What is e personal car loan is a credit granted to finance the purchase of a vehicle. You can use it to buy a new or used car, a motorcycle, a scooter and even a boat. In other words, it is an assigned credit and its scope of use is not limited to the purchase of a car. However, the credit institution always asks for proof of purchase. The amount granted as part of a personal loan can be up to €75,000 and the repayment period is between 12 and 84 months, depending on the amount requested.
What are the specificities of the personal car loan?
The personal car loan, as an assigned credit, is only used to finance the purchase of a vehicle. For the bank and the seller, it is a guarantee of security because the credit you apply for cannot be used for other purposes. The bank is thus more motivated to grant the financing because the risks involved are lower. Furthermore, if the sale of the vehicle is cancelled, the credit is also cancelled and you will not have to make a repayment. On the other hand, if your application for a personal loan is rejected or the vehicle has not been delivered, the sale is not completed. You don’t start paying off your credit until the vehicle has been delivered to you. With a personal car loan you take the minimum risk and the same is true for the bank. What’s more, the credit rate is lower compared to a personal loan.
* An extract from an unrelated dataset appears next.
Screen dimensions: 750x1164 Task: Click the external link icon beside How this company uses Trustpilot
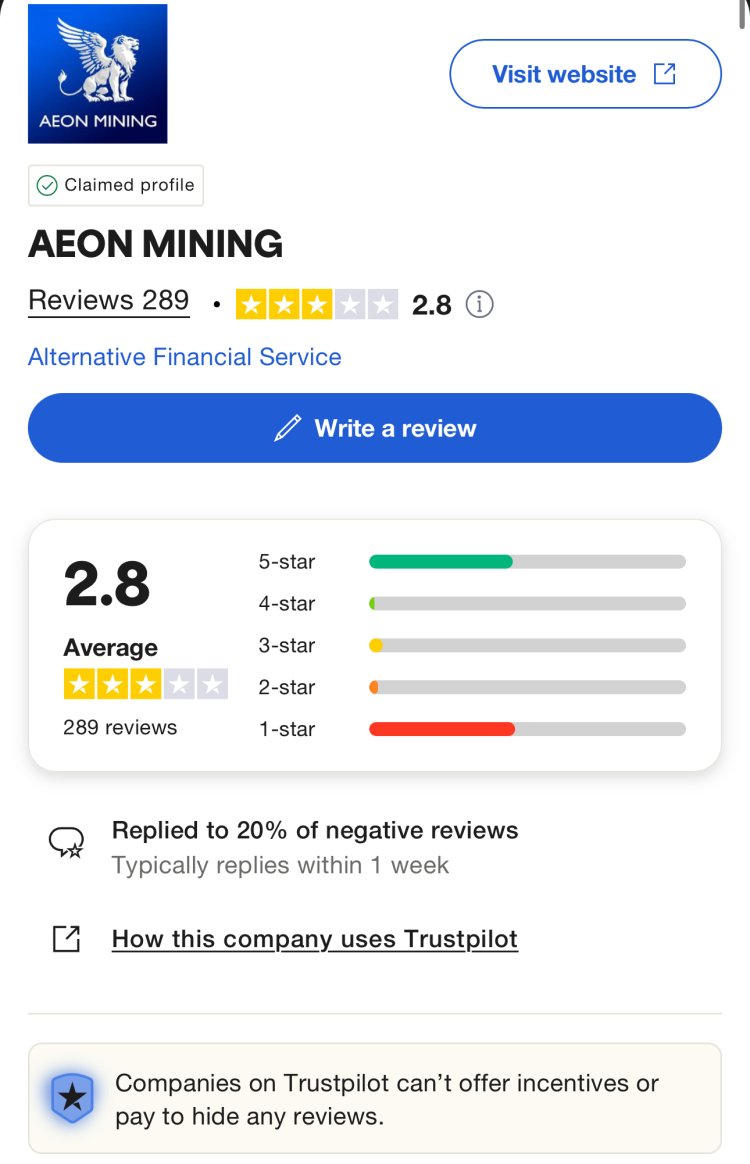point(64,939)
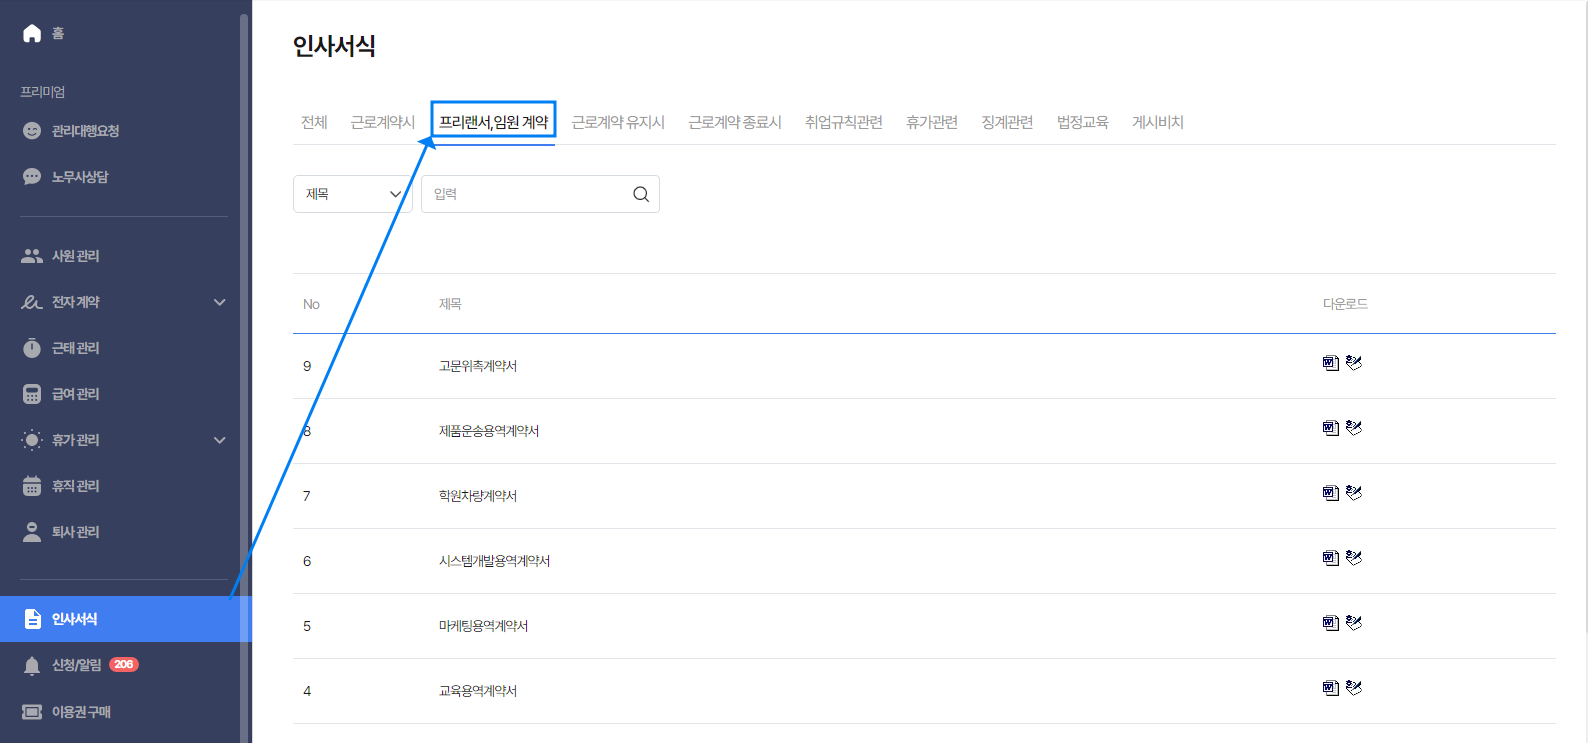Open the 제목 search filter dropdown
Viewport: 1588px width, 743px height.
coord(352,194)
What are the conditions for obtaining a personal car loan?
When you apply for a personal loan, you don’t have to present your personal contribution to obtain financing. However, the banks particularly appreciate customers with a high personal contribution. They do not hesitate to grant them an interesting rate because the amount of their loan is not too high. However, you do not have to put all your savings into buying a car to avoid being in a critical situation later on. In addition, insurance is not mandatory for a personal car loan. On the other hand, you will benefit from taking out insurance if the amount of your loan is high. You will then be covered in the event of difficulty in repaying the loan. As for the repayment period, you can ask for a reduction in order to pay off your debt more quickly. The bank is the sole decision-maker if the period is reasonable or if it is risky for the bank.